High Spatial and Temporal Resolution Particle Detectors

In associated particle imaging (API) applications, an alpha particle detector is used to “tag” an alpha particle with an associated neutron in both space and time. To increase the efficiency and accuracy with which associated neutrons are tagged, faster alpha particle detectors with higher spatial and temporal resolution are desired. The combination of API with transmission imaging is sometimes referred to as associated particle neutron radiography (APNR). The use of time and direction tagging allows the APNR system to effectively remove measurement noise resulting from scattered neutrons (This technique is sometimes referred to as “electronic collimation.”). The elimination of scattered neutrons enables high-contrast images to be generated, even through thick objects (e.g., large cargo containers), without the need for any physical collimation or shaping of the neutron beam.
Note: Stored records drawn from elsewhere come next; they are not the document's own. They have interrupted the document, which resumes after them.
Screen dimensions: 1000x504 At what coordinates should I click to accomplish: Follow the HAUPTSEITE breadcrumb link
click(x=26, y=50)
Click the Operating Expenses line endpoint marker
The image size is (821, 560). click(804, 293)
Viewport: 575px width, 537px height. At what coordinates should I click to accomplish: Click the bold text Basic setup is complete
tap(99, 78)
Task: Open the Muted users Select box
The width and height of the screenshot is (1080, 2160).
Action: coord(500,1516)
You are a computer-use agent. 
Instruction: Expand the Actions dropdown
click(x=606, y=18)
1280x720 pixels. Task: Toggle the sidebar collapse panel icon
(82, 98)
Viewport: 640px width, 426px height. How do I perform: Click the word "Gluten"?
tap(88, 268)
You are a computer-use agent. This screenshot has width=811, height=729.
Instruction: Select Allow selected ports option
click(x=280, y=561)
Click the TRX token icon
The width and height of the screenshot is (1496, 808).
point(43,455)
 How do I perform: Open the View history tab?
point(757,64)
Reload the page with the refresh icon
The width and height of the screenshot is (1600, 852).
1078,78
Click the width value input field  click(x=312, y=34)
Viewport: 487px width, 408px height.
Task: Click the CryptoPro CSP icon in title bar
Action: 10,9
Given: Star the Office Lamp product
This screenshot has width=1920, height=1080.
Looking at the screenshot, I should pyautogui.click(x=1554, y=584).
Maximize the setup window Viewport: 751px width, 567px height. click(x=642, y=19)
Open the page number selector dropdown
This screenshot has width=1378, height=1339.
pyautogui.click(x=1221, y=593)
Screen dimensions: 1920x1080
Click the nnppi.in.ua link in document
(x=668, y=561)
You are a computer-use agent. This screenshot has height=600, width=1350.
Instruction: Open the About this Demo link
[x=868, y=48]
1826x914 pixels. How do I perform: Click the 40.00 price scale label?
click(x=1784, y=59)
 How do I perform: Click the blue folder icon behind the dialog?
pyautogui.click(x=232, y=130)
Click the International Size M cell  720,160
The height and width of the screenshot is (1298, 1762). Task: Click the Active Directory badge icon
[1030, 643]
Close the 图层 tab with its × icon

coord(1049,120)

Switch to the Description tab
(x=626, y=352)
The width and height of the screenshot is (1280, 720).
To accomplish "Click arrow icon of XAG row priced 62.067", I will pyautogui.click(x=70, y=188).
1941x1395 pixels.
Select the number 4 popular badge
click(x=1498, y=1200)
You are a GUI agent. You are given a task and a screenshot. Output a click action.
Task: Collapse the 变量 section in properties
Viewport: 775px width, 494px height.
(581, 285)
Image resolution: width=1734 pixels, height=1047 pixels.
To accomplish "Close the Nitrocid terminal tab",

The present alpha detector is a 100 to 500 micron-thick YAP:Ce scintillator that is mounted inside a deuterium-tritium (DT) generator adjacent to a fiber optic faceplate that transmits the scintillation light to the outside where it can be detected by a photomultiplier tube. The current configuration of a single crystal adjacent to a fiber optic faceplate results in a loss of approximately 67% of the light. In this work, we are fabricating and testing innovative high-resolution fiber optic scintillation detectors where one or more scintillation activator dopants (e.g., Ce3+) are optimally incorporated into one end of the fibers. Doping to form the sensitive region of the fiber is being conducted using ion implantation, thermal diffusion, and physical deposition methods. Increased light collection will improve both the spatial and temporal resolution. In addition, the proposed detector sensitive region is extremely thin (~5 microns for an alpha detector) and is, therefore, less sensitive to x-rays. This decreased sensitivity to xrays allows alpha-produced light pulses of lower magnitude to be discriminated from xrays, thus increasing the fraction of alpha pulses detected. Successful implementation of this method will lead to an improvement by a factor of ~4 in the spatial resolution and a factor of up to ~2 in the timing resolution (a property of most benefit to scatter imaging techniques).